Format the entries below as a JSON list of strings, with one string per line and any blank lines left out.

[Entries excerpted from a collection]
......
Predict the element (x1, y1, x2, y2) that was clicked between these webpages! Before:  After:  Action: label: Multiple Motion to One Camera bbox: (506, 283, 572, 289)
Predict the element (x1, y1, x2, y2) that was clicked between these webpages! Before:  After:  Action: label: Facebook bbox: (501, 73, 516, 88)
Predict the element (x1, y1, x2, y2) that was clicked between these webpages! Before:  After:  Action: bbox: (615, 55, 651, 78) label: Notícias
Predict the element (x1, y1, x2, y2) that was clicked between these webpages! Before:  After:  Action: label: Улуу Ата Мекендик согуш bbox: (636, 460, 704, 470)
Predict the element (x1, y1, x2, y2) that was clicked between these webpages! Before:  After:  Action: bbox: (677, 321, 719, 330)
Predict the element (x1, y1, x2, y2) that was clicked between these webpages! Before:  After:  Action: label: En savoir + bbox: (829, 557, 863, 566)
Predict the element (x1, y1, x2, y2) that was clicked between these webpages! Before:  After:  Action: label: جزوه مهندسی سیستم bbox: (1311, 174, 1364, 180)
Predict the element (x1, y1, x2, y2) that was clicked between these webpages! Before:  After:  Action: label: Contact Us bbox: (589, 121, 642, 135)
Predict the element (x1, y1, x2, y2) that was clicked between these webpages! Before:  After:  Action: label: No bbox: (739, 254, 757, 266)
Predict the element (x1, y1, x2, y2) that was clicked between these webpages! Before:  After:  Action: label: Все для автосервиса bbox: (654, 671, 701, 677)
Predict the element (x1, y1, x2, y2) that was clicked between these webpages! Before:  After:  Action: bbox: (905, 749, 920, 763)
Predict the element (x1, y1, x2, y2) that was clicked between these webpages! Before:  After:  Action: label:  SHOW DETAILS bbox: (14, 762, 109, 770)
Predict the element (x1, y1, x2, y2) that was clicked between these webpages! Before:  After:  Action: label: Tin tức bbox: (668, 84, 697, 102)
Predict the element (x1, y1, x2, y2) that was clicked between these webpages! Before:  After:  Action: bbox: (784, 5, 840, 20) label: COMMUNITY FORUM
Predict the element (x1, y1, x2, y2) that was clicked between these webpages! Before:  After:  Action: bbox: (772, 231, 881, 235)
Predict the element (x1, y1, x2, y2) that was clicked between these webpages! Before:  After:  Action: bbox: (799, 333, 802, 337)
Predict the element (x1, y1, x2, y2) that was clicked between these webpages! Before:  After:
......
Solution to this exercise.
[
  "Predict the element (x1, y1, x2, y2) that was clicked between these webpages! Before:  After:  Action: label: Multiple Motion to One Camera bbox: (506, 283, 572, 289)",
  "Predict the element (x1, y1, x2, y2) that was clicked between these webpages! Before:  After:  Action: label: Facebook bbox: (501, 73, 516, 88)",
  "Predict the element (x1, y1, x2, y2) that was clicked between these webpages! Before:  After:  Action: bbox: (615, 55, 651, 78) label: Notícias",
  "Predict the element (x1, y1, x2, y2) that was clicked between these webpages! Before:  After:  Action: label: Улуу Ата Мекендик согуш bbox: (636, 460, 704, 470)",
  "Predict the element (x1, y1, x2, y2) that was clicked between these webpages! Before:  After:  Action: bbox: (677, 321, 719, 330)",
  "Predict the element (x1, y1, x2, y2) that was clicked between these webpages! Before:  After:  Action: label: En savoir + bbox: (829, 557, 863, 566)",
  "Predict the element (x1, y1, x2, y2) that was clicked between these webpages! Before:  After:  Action: label: جزوه مهندسی سیستم bbox: (1311, 174, 1364, 180)",
  "Predict the element (x1, y1, x2, y2) that was clicked between these webpages! Before:  After:  Action: label: Contact Us bbox: (589, 121, 642, 135)",
  "Predict the element (x1, y1, x2, y2) that was clicked between these webpages! Before:  After:  Action: label: No bbox: (739, 254, 757, 266)",
  "Predict the element (x1, y1, x2, y2) that was clicked between these webpages! Before:  After:  Action: label: Все для автосервиса bbox: (654, 671, 701, 677)",
  "Predict the element (x1, y1, x2, y2) that was clicked between these webpages! Before:  After:  Action: bbox: (905, 749, 920, 763)",
  "Predict the element (x1, y1, x2, y2) that was clicked between these webpages! Before:  After:  Action: label:  SHOW DETAILS bbox: (14, 762, 109, 770)",
  "Predict the element (x1, y1, x2, y2) that was clicked between these webpages! Before:  After:  Action: label: Tin tức bbox: (668, 84, 697, 102)",
  "Predict the element (x1, y1, x2, y2) that was clicked between these webpages! Before:  After:  Action: bbox: (784, 5, 840, 20) label: COMMUNITY FORUM",
  "Predict the element (x1, y1, x2, y2) that was clicked between these webpages! Before:  After:  Action: bbox: (772, 231, 881, 235)",
  "Predict the element (x1, y1, x2, y2) that was clicked between these webpages! Before:  After:  Action: bbox: (799, 333, 802, 337)",
  "Predict the element (x1, y1, x2, y2) that was clicked between these webpages! Before:  After:"
]